Spiced pumpkin cupcakes

It seems that an increasing number of my posts now start with “So I’ve been a terrible blogger…”, doesn’t it? What can I say? I want to say I blame Instagram (where I post very regularly), but truth be told, Instagram can probably only be held partly accountable for the lack of posts. After all, it is me who decides whether or not I want to whip out my camera to take photos of the food I make/if I measure out my ingredients!

Despite a rather sizeable backlog, I thought I would post the recipe for these spiced pumpkin cupcakes which I made fairly recently (i.e. within the last month, as opposed to last year). I suspect some of you may have some leftover pumpkin puree from Thanksgiving, so what better way to use it than in a delicious not-too-sweet treat?

I adapted Aran’s recipe for beetroot and poppy seed cupcakes to make these. And by the way, if you have yet to try Aran’s original recipe – please do! I’ve made them countless times now, and everyone always loves them.

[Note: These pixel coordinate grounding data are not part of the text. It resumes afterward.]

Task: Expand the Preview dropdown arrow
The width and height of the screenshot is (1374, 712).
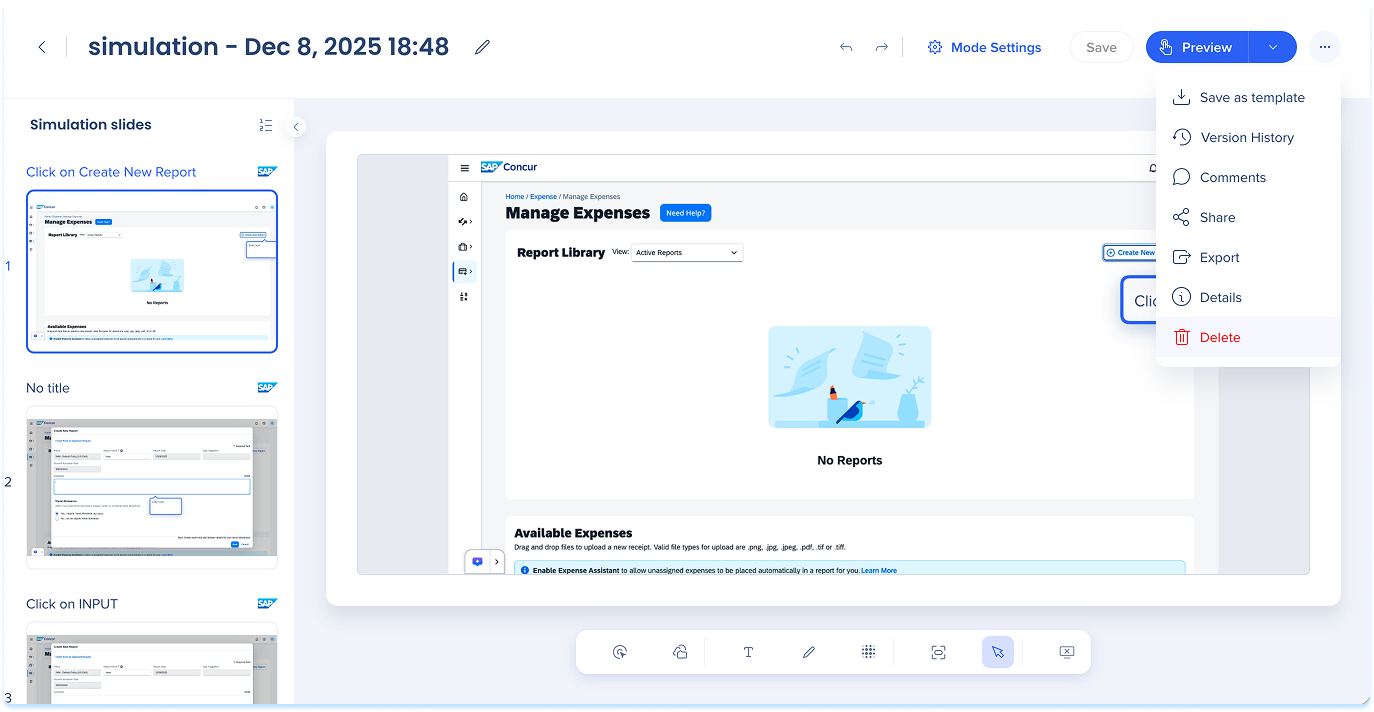Action: click(1272, 47)
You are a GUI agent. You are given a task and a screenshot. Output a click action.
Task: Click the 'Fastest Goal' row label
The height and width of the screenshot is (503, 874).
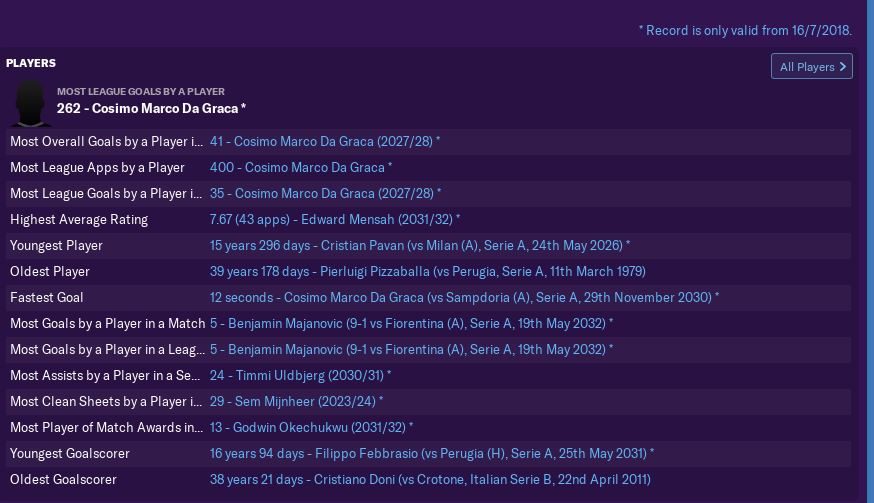[47, 298]
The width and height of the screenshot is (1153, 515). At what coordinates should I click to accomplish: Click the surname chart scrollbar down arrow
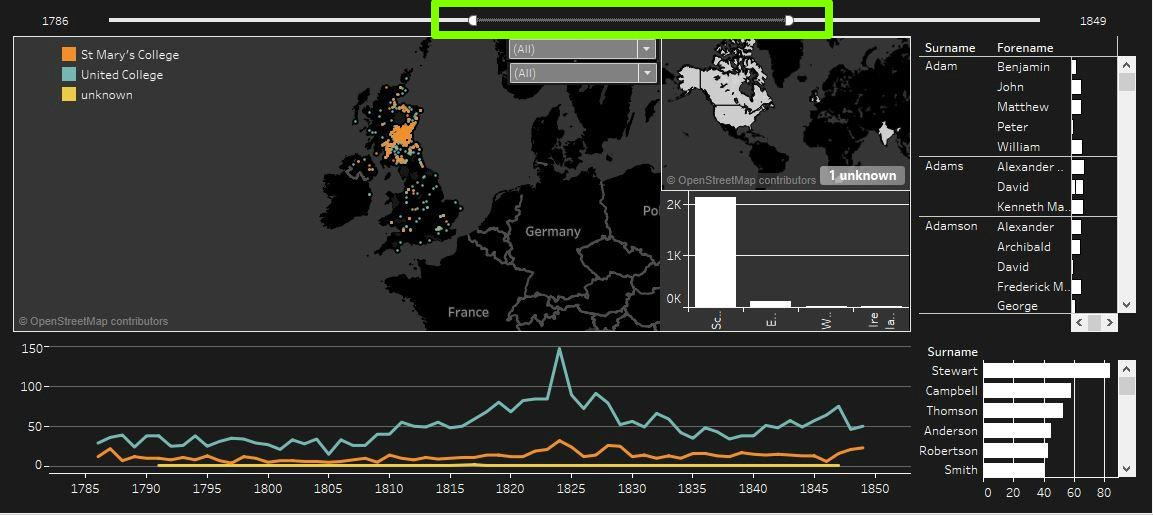pos(1127,468)
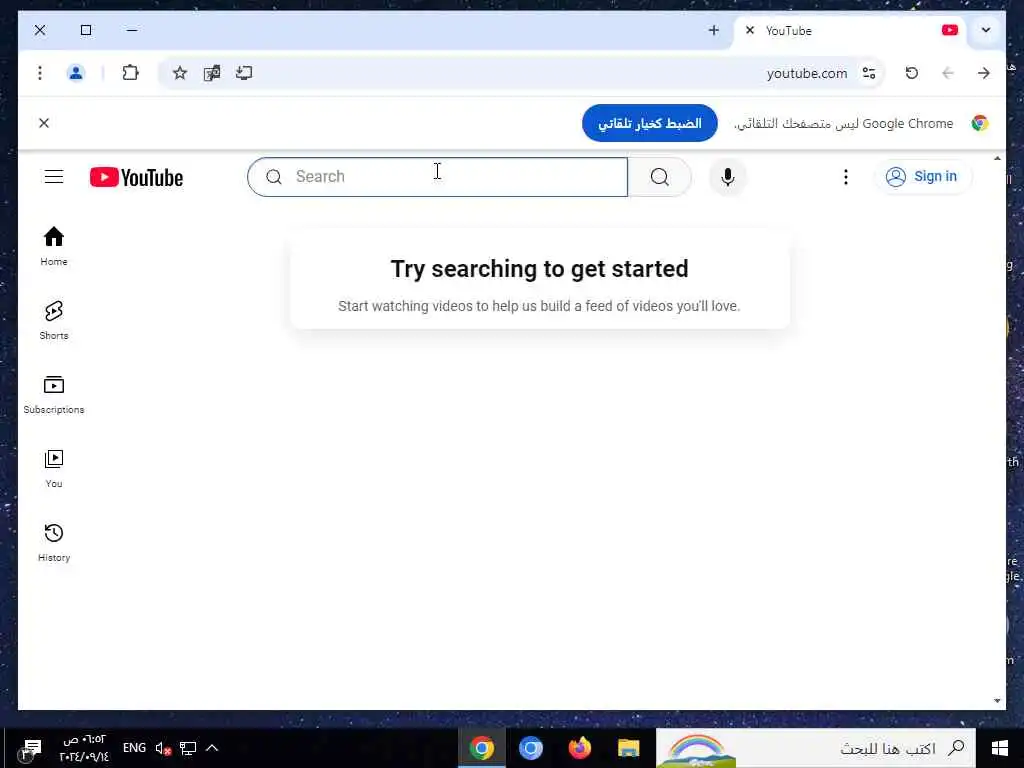Open the You section in the sidebar
Viewport: 1024px width, 768px height.
[x=54, y=468]
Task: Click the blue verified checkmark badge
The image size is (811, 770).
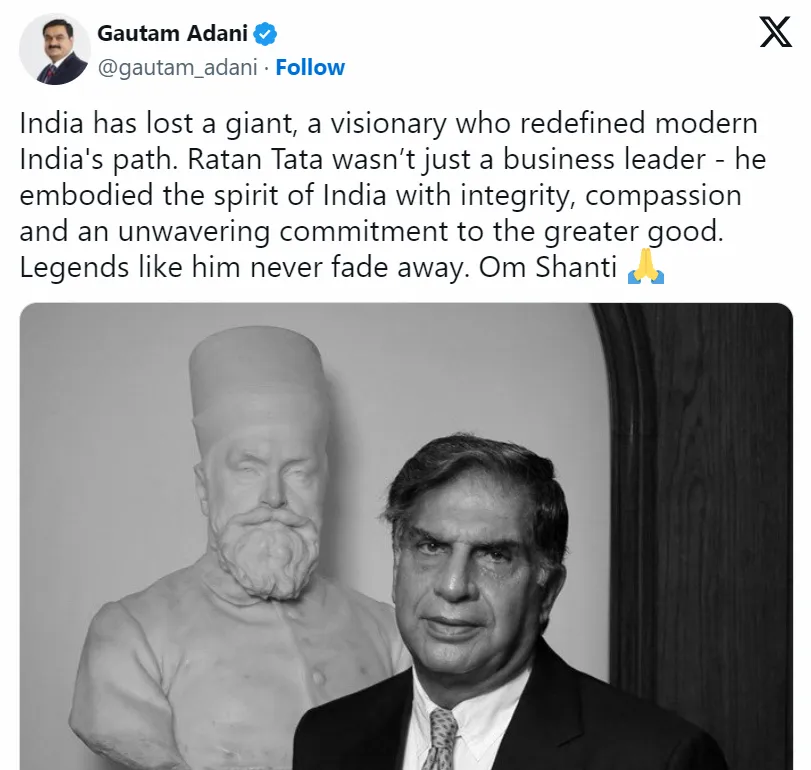Action: click(x=265, y=34)
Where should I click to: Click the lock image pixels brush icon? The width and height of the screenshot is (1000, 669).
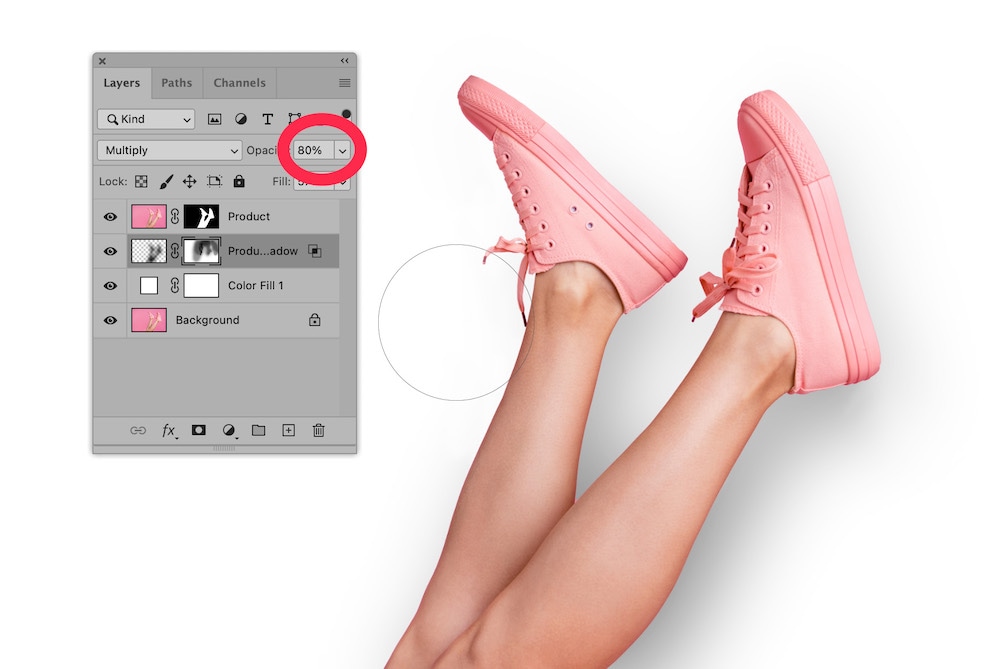[x=166, y=181]
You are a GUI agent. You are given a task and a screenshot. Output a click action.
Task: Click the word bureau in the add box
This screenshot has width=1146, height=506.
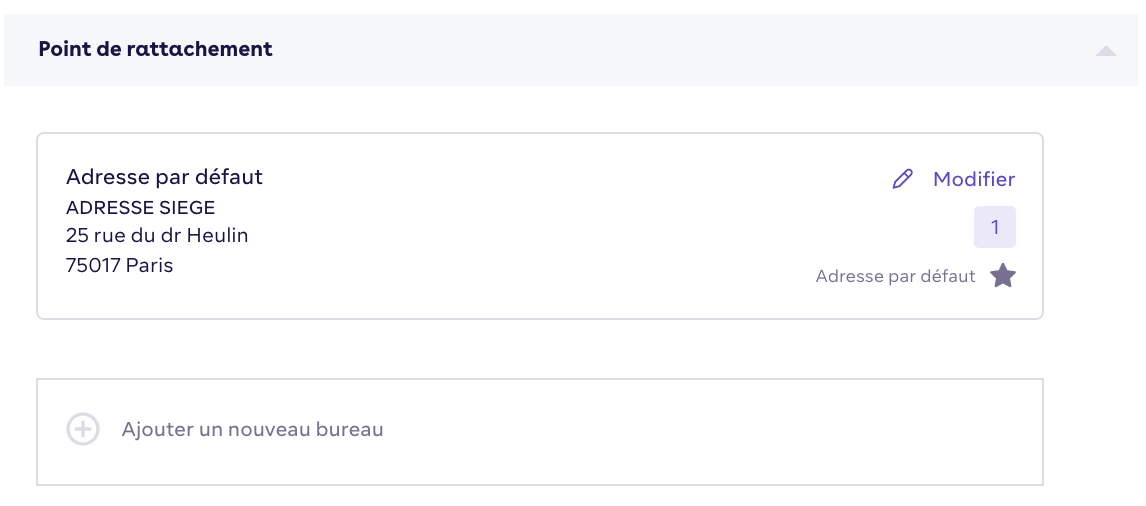pos(349,429)
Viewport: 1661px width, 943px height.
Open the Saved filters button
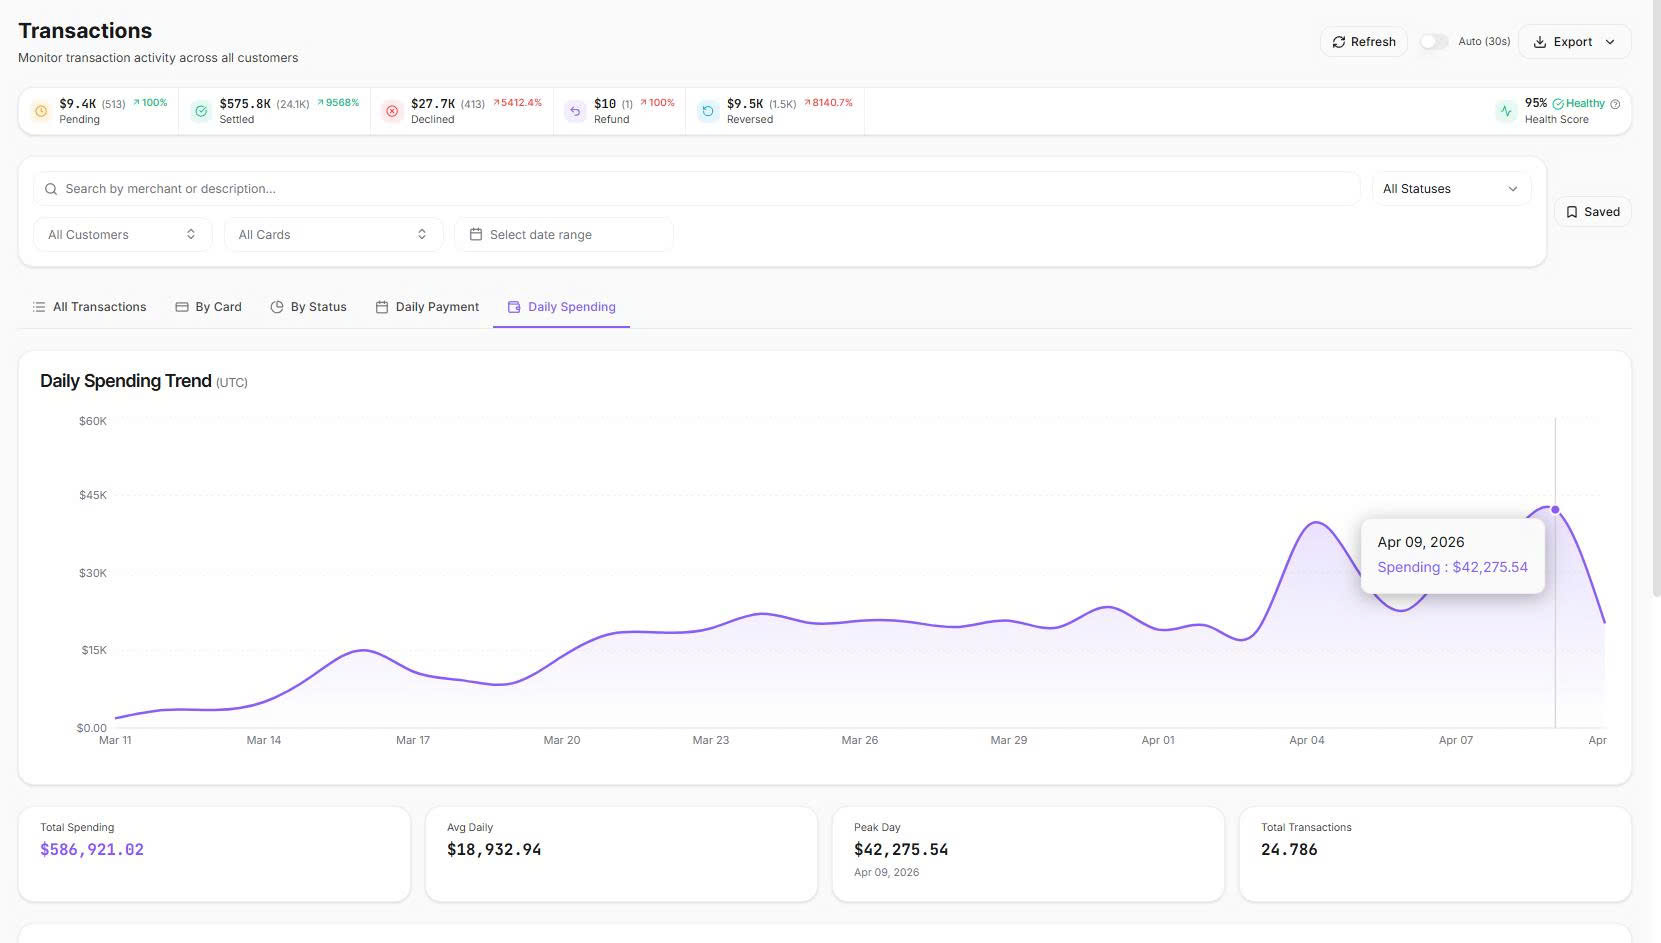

I’ve even tried making banana cupcakes using her recipe as a starting point. 🙂

Another plus is that these little babies are gluten free (though you can easily make them with normal all purpose flour). Interestingly, I have found that using gluten free flours seems to enhance the texture of cakes/cupcakes – not sure if I’m the only one who feels this way?

I use a fair bit of spices in these cupcakes, but you can always use more/less depending on how ‘spiced’ you want these cupcakes to be. You may also add some chopped walnuts or pecans to the cupcake batter if you wish.

Alternatively, you can whip up a quick cream cheese frosting to top these cupcakes – I usually whisk together 200g cream cheese, 100g softened butter, 3/4 cup icing sugar and 1 teaspoon vanilla extract. I then add a teaspoon of lemon juice at the very end.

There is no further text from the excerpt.